> Document excerpt
============

By Andrew B. Osborne

Songs Unwritten: A Tap Dancer Remembered

By David Wadsworth

At the Agassiz Theater

Free showing February 10, 8 p.m.

TO most people, the term "tap-dancing" conjures images of saccharinesweet little girls in sequined costumes, shuffle-stepping in time to "The Good Ship Lollipop" as part of a painfully long church talent show.

But a growing number are discovering the legacy of the tap innovators who, during their heyday in the thirties and forties, took their art as far and regarded their art as seriously as better known contemporaries like Charlie Parker and Dizzie Gillespie did with music.

One such man was Leon Collins, who is the subject of Songs Unwritten: A Tap Dancer Remembered, a documentary by David Wadsworth '84. The project is the first in a series for The Leon Collins Archive, Inc., which Wadsworth hopes will bring recognition to Collins and other lesser-known jazz performers.

Wadsworth began work on Songs in 1984 after Claire Mallardi, a Radcliffe instructor and coordinator of dance, suggested the man as a subject. Collins, after a 14-year career hiatus, had opened a dance studio in 1977 and later joined the faculties of the Radcliffe Dance Program and the Harvard Summer Dance Center.

Wadsworth caught up with him in Brookline where, in 1982, he had started the Leon Collins Dance Studio. After a 40-minute interview with the dancer, Wadsworth became impressed by "the man's vernacular and approach to art... It was clearly the start of something much bigger."

Wadsworth filmed classes at the studio, interviews with Collins and his friends and associates and, most importantly, dozens of hours of performances, including Collins' interpretation of "Flight of the Bumblebee/Begin the Beguine" at the 1984 L.A. Olympic Arts Festival. Several of these performances are presented uncut in the documentary, and it is through them that we get a feel for the artistry Collins brought to his work.

TO appreciate the innovation involved, it is important to understand that Collins was not technically a tap dancer, but a hoofer. Whereas a tap dancer concentrates on the effect of movement, a hoofer expresses himself through percussion, creating melodies with his feet. As Dizzy Gillespie explains during the film, "Leon was one of the pioneers of the bebop of dancing, along with Teddy Hale and Baby Laurence. They would dance one of my solos or one of Charlie Parker's, and they'd do it perfectly. They used to knock me out, man."

Songs is more than just an introduction to tap, however. It offers a true-life view of the period depicted in films like The Cotton Club, letting us savor the excitement while also exposing the effects of racism on the predominantly Black artists involved. We can appreciate the strong will and unshakeable devotion to craft, mixed with supressed anger and memories of injustice that made up the character of men like Leon Collins.

Collins easily steals the show during interviews as well as the performance sequences. He covers his obvious toughness with a friendly demeanor and a sharp wit, as well as enthusiastic interest in the project. "He always seemed to know more about what I should be doing than I did," Wadsworth recalls. "He wanted to get it down. He wanted so desperately to be recognized for what he had done."

There are several memorable scenes in the documentary that give us a strong feeling for the man, as when he performs in an empty theatre for a janitor sweeping the stage, or when a woman who knew him talks about his unquenchable thirst for Bugs Bunny cartoons.

A short time after Wadsworth began the project, Leon Collins was diagnosed as having cancer, and he died in 1985. Songs Unwritten: A Tap Dancer Remembered goes a long way toward keeping the memory of Collins and his fellow innovators alive.

============

Excerpts from a dataset
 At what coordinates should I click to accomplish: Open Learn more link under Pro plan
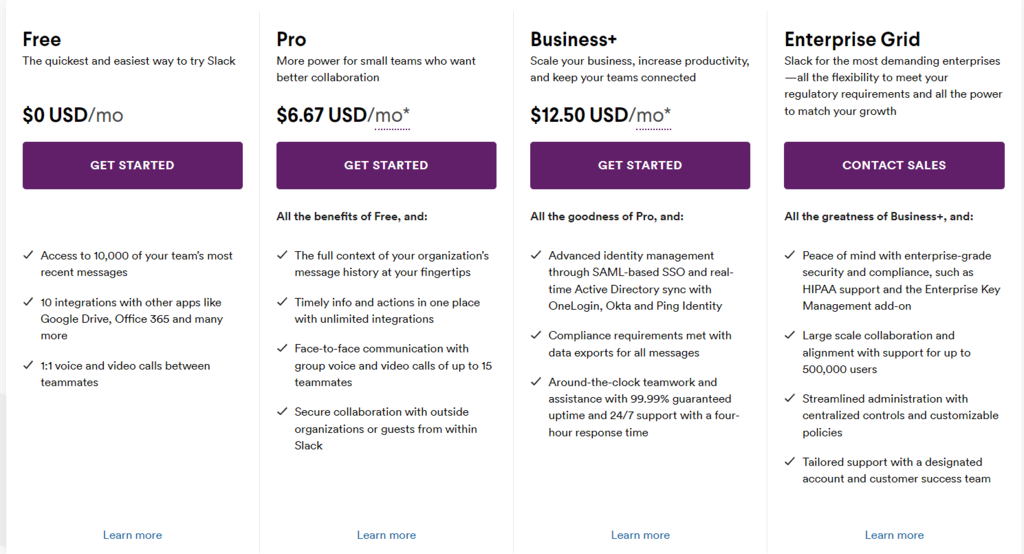pos(386,535)
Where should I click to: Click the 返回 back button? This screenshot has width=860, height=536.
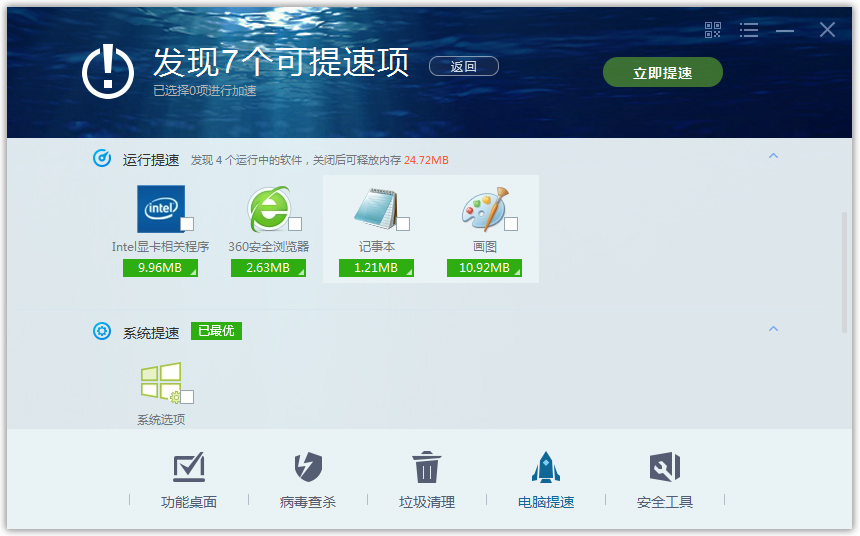(464, 67)
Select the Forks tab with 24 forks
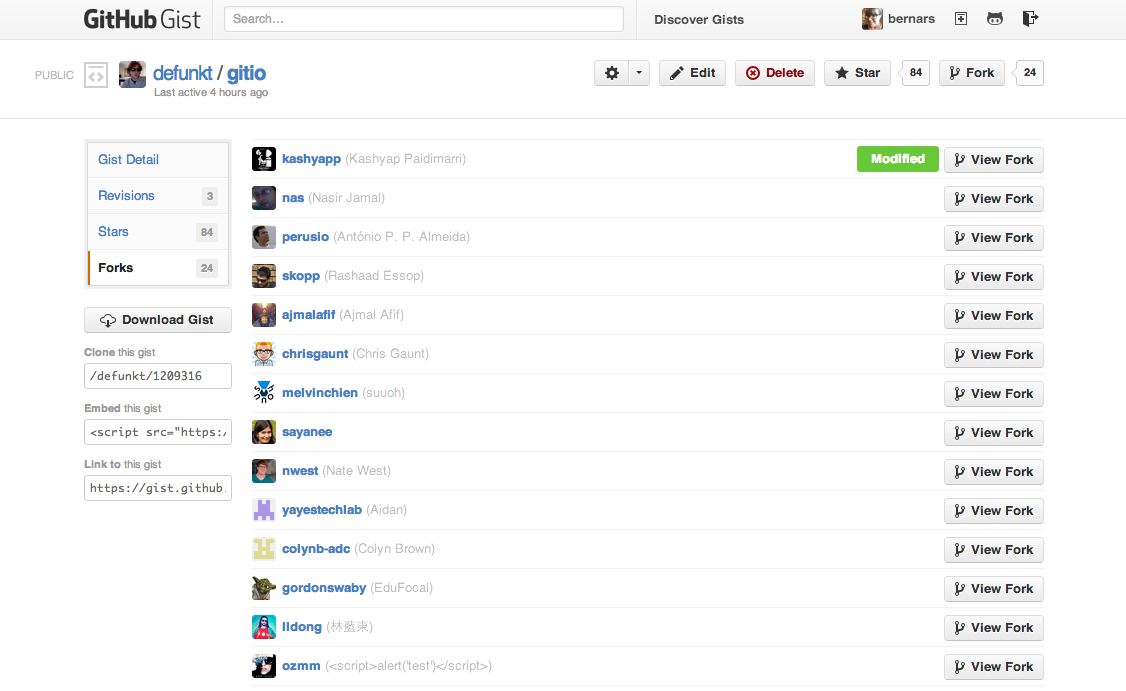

============

> Exercise requirements
1. From the review, output the passage that begins at the words "Free showing February" and stops after the words "did with music.".
2. List each distinct four-digit year mentioned in the review, in the order each first appears.

> Results of the exercise
1.
Free showing February 10, 8 p.m.

TO most people, the term "tap-dancing" conjures images of saccharinesweet little girls in sequined costumes, shuffle-stepping in time to "The Good Ship Lollipop" as part of a painfully long church talent show.

But a growing number are discovering the legacy of the tap innovators who, during their heyday in the thirties and forties, took their art as far and regarded their art as seriously as better known contemporaries like Charlie Parker and Dizzie Gillespie did with music.

2. 1984, 1977, 1982, 1985